Problem to solve:
Return the data below exactly, but only from the line containing "This screenshot has height=780, width=935." through the line containing "Click the Update button", with both of those lines included.

[Start of Attachment]

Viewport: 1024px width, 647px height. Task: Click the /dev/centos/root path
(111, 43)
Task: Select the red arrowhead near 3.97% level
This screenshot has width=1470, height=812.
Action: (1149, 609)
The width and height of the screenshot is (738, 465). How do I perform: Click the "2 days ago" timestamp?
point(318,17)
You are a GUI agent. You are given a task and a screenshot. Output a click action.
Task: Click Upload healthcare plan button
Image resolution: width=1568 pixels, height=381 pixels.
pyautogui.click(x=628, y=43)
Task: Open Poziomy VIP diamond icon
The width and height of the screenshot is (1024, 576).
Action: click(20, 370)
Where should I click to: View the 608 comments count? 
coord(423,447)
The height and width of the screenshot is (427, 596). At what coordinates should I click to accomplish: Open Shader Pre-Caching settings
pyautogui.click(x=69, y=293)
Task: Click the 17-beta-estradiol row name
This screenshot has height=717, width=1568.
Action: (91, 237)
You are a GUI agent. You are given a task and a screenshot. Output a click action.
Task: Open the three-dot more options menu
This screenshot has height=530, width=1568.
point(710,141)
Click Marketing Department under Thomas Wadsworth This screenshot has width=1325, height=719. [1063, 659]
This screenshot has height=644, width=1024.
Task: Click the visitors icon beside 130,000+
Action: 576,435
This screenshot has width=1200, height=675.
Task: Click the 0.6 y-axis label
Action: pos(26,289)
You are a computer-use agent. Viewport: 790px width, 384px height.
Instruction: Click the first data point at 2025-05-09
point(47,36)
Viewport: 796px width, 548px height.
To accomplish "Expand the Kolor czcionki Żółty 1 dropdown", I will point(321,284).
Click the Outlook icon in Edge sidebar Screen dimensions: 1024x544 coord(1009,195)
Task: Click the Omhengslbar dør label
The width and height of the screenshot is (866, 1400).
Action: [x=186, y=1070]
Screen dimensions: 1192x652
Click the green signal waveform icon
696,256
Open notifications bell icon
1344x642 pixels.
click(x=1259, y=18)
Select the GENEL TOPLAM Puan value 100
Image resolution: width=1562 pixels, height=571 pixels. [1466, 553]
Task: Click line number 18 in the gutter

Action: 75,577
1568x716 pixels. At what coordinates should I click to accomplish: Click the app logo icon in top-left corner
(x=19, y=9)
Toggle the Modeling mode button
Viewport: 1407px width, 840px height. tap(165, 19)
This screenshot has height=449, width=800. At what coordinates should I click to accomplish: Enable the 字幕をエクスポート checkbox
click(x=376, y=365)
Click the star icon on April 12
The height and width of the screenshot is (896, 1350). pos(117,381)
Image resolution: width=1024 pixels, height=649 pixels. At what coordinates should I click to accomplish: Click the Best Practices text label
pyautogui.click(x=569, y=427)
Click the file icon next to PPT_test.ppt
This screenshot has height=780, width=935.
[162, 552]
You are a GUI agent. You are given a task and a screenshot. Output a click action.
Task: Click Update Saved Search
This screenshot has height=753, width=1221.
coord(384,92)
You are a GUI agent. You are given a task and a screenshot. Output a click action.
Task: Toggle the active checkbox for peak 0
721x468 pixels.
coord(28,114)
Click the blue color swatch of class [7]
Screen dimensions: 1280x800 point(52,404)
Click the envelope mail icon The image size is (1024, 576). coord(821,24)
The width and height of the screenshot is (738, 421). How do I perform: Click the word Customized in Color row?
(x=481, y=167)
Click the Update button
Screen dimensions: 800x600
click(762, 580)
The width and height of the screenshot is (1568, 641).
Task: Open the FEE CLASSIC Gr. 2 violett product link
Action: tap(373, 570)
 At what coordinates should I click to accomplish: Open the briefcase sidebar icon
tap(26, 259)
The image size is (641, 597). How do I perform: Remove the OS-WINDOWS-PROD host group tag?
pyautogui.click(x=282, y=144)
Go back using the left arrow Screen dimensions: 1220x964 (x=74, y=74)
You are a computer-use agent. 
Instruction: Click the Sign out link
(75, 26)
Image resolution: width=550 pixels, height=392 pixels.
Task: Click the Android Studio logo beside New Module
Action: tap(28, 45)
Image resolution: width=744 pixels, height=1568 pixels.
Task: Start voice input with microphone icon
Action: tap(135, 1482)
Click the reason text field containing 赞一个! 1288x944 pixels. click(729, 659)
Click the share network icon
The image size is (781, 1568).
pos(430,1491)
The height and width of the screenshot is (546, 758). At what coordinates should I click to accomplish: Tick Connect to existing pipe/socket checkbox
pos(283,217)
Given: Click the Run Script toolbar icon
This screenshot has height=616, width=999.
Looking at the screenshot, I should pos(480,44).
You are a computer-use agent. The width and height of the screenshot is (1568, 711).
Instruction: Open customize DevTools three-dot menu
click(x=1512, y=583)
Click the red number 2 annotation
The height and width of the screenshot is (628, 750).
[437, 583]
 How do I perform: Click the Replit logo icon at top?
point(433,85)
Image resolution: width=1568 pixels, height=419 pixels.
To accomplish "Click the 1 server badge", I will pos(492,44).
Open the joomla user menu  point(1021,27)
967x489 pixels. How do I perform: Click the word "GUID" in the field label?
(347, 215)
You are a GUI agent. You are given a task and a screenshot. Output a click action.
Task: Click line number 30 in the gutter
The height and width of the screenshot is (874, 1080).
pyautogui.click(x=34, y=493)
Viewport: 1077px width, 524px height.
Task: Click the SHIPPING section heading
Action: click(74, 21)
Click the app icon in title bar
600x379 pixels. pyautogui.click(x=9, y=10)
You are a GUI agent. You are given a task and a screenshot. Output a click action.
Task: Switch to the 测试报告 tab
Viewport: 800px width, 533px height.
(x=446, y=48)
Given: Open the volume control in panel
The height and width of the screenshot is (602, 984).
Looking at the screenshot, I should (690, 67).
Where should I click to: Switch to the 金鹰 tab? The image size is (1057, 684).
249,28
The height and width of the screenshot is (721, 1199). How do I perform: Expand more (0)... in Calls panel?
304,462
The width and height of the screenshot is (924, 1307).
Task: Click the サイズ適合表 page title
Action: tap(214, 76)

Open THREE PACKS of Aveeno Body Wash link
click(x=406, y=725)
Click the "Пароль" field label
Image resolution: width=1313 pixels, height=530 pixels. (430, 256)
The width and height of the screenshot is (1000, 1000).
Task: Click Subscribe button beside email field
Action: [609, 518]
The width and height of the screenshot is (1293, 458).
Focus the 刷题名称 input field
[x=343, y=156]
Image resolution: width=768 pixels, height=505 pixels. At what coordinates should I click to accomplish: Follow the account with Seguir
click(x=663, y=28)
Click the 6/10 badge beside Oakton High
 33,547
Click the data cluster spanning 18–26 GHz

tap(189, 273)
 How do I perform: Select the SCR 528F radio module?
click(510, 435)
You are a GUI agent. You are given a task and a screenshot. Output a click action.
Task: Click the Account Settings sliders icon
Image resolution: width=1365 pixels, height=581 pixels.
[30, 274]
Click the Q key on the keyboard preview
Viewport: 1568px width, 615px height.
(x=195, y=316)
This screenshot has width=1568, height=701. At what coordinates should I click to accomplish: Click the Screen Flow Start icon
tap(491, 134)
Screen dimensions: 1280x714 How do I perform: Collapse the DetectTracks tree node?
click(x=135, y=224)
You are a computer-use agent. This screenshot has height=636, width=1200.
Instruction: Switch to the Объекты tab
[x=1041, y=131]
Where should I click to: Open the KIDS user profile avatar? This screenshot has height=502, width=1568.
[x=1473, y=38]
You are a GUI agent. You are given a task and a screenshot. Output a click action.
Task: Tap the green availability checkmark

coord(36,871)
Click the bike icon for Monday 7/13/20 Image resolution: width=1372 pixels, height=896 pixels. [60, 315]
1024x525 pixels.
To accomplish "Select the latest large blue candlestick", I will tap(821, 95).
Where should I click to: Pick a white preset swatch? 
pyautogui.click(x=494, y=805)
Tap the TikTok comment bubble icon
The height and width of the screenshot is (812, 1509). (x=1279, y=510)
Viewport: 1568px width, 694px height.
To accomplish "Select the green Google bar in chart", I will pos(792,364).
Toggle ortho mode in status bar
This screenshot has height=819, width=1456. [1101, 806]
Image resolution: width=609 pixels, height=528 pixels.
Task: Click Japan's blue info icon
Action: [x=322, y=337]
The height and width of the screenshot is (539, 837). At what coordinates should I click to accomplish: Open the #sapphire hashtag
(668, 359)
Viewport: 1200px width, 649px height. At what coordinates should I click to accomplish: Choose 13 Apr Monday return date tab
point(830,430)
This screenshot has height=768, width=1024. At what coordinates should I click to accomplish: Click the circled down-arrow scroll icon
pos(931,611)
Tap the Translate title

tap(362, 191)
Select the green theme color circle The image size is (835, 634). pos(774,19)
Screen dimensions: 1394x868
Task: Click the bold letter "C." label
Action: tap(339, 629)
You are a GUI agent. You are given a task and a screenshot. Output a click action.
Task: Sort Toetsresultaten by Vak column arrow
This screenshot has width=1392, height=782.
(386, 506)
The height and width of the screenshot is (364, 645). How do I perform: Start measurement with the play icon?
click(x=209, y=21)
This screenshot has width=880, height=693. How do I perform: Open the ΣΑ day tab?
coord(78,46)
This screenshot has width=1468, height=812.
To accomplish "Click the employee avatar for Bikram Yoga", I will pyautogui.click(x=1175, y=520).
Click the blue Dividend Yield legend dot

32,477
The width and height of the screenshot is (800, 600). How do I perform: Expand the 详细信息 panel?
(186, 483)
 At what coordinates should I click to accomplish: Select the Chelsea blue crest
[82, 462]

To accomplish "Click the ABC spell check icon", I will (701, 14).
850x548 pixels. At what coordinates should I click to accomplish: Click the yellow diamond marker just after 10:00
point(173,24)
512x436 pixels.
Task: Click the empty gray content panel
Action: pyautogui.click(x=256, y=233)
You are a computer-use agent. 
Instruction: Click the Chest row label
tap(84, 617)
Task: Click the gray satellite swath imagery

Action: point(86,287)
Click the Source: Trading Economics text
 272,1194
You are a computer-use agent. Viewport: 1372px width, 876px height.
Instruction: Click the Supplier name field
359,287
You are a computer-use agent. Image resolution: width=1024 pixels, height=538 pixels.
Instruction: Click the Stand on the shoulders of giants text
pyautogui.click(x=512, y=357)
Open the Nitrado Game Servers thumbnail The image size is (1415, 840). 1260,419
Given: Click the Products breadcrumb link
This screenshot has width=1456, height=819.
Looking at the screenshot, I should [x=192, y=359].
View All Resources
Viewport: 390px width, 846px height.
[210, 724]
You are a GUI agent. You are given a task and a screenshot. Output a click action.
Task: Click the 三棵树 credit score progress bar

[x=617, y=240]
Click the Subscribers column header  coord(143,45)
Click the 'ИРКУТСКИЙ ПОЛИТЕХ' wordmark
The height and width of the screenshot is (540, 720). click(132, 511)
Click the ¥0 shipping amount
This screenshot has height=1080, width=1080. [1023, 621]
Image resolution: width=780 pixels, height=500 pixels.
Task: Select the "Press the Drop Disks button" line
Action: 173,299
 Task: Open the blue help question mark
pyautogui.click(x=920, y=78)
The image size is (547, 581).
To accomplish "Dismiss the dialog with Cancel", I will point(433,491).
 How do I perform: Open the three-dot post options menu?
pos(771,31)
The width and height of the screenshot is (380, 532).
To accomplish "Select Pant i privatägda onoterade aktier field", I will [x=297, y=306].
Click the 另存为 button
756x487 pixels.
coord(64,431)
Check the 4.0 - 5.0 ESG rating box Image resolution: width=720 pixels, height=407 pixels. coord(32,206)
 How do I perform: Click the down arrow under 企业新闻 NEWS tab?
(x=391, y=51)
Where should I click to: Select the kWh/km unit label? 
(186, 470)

[End of Attachment]

Answer for this exercise:
This screenshot has height=780, width=935.
[162, 552]
You are a GUI agent. You are given a task and a screenshot. Output a click action.
Task: Click Update Saved Search
This screenshot has height=753, width=1221.
coord(384,92)
You are a GUI agent. You are given a task and a screenshot. Output a click action.
Task: Toggle the active checkbox for peak 0
721x468 pixels.
coord(28,114)
Click the blue color swatch of class [7]
Screen dimensions: 1280x800 point(52,404)
Click the envelope mail icon The image size is (1024, 576). coord(821,24)
The width and height of the screenshot is (738, 421). How do I perform: Click the word Customized in Color row?
(x=481, y=167)
Click the Update button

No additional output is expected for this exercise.